• [Data supplied]:
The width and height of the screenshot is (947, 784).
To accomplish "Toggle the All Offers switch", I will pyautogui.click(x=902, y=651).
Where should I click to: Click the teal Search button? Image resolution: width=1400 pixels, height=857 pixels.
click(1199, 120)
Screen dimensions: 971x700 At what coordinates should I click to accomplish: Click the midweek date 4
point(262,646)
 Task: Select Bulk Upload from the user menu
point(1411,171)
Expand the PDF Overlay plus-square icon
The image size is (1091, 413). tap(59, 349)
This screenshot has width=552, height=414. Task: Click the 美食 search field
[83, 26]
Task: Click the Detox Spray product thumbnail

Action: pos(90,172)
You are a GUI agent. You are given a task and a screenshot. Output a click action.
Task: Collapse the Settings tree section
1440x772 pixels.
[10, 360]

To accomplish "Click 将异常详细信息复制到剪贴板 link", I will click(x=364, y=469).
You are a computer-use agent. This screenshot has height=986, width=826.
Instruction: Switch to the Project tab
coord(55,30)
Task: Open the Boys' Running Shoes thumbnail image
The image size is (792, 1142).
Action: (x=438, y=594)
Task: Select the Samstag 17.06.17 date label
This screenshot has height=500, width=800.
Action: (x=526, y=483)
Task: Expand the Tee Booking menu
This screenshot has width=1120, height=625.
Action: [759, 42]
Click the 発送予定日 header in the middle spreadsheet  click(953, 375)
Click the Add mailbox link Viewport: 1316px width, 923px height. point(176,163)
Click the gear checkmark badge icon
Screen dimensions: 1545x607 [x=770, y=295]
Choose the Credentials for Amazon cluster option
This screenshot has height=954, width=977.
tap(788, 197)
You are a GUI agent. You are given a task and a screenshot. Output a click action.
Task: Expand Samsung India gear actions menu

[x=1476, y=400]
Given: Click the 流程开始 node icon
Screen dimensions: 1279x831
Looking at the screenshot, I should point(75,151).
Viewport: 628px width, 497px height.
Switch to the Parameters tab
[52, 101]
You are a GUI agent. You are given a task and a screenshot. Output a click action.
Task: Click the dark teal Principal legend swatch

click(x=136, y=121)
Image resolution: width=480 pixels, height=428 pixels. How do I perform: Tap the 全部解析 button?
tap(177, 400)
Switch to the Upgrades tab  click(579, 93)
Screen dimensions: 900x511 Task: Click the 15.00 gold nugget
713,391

• [Exercise details]:
Nothing in the records above may differ in your copy; retype them in full.

• [Answer section]:
The width and height of the screenshot is (947, 784).
To accomplish "Toggle the All Offers switch", I will pyautogui.click(x=902, y=651).
Where should I click to: Click the teal Search button? Image resolution: width=1400 pixels, height=857 pixels.
click(1199, 120)
Screen dimensions: 971x700 At what coordinates should I click to accomplish: Click the midweek date 4
point(262,646)
 Task: Select Bulk Upload from the user menu
point(1411,171)
Expand the PDF Overlay plus-square icon
The image size is (1091, 413). tap(59, 349)
This screenshot has width=552, height=414. Task: Click the 美食 search field
[83, 26]
Task: Click the Detox Spray product thumbnail

Action: pos(90,172)
You are a GUI agent. You are given a task and a screenshot. Output a click action.
Task: Collapse the Settings tree section
1440x772 pixels.
[10, 360]

To accomplish "Click 将异常详细信息复制到剪贴板 link", I will click(x=364, y=469).
You are a computer-use agent. This screenshot has height=986, width=826.
Instruction: Switch to the Project tab
coord(55,30)
Task: Open the Boys' Running Shoes thumbnail image
The image size is (792, 1142).
Action: (x=438, y=594)
Task: Select the Samstag 17.06.17 date label
This screenshot has height=500, width=800.
Action: (x=526, y=483)
Task: Expand the Tee Booking menu
This screenshot has width=1120, height=625.
Action: [759, 42]
Click the 発送予定日 header in the middle spreadsheet  click(953, 375)
Click the Add mailbox link Viewport: 1316px width, 923px height. point(176,163)
Click the gear checkmark badge icon
Screen dimensions: 1545x607 [x=770, y=295]
Choose the Credentials for Amazon cluster option
This screenshot has height=954, width=977.
tap(788, 197)
You are a GUI agent. You are given a task and a screenshot. Output a click action.
Task: Expand Samsung India gear actions menu

[x=1476, y=400]
Given: Click the 流程开始 node icon
Screen dimensions: 1279x831
Looking at the screenshot, I should point(75,151).
Viewport: 628px width, 497px height.
Switch to the Parameters tab
[52, 101]
You are a GUI agent. You are given a task and a screenshot. Output a click action.
Task: Click the dark teal Principal legend swatch

click(x=136, y=121)
Image resolution: width=480 pixels, height=428 pixels. How do I perform: Tap the 全部解析 button?
tap(177, 400)
Switch to the Upgrades tab  click(579, 93)
Screen dimensions: 900x511 Task: Click the 15.00 gold nugget
713,391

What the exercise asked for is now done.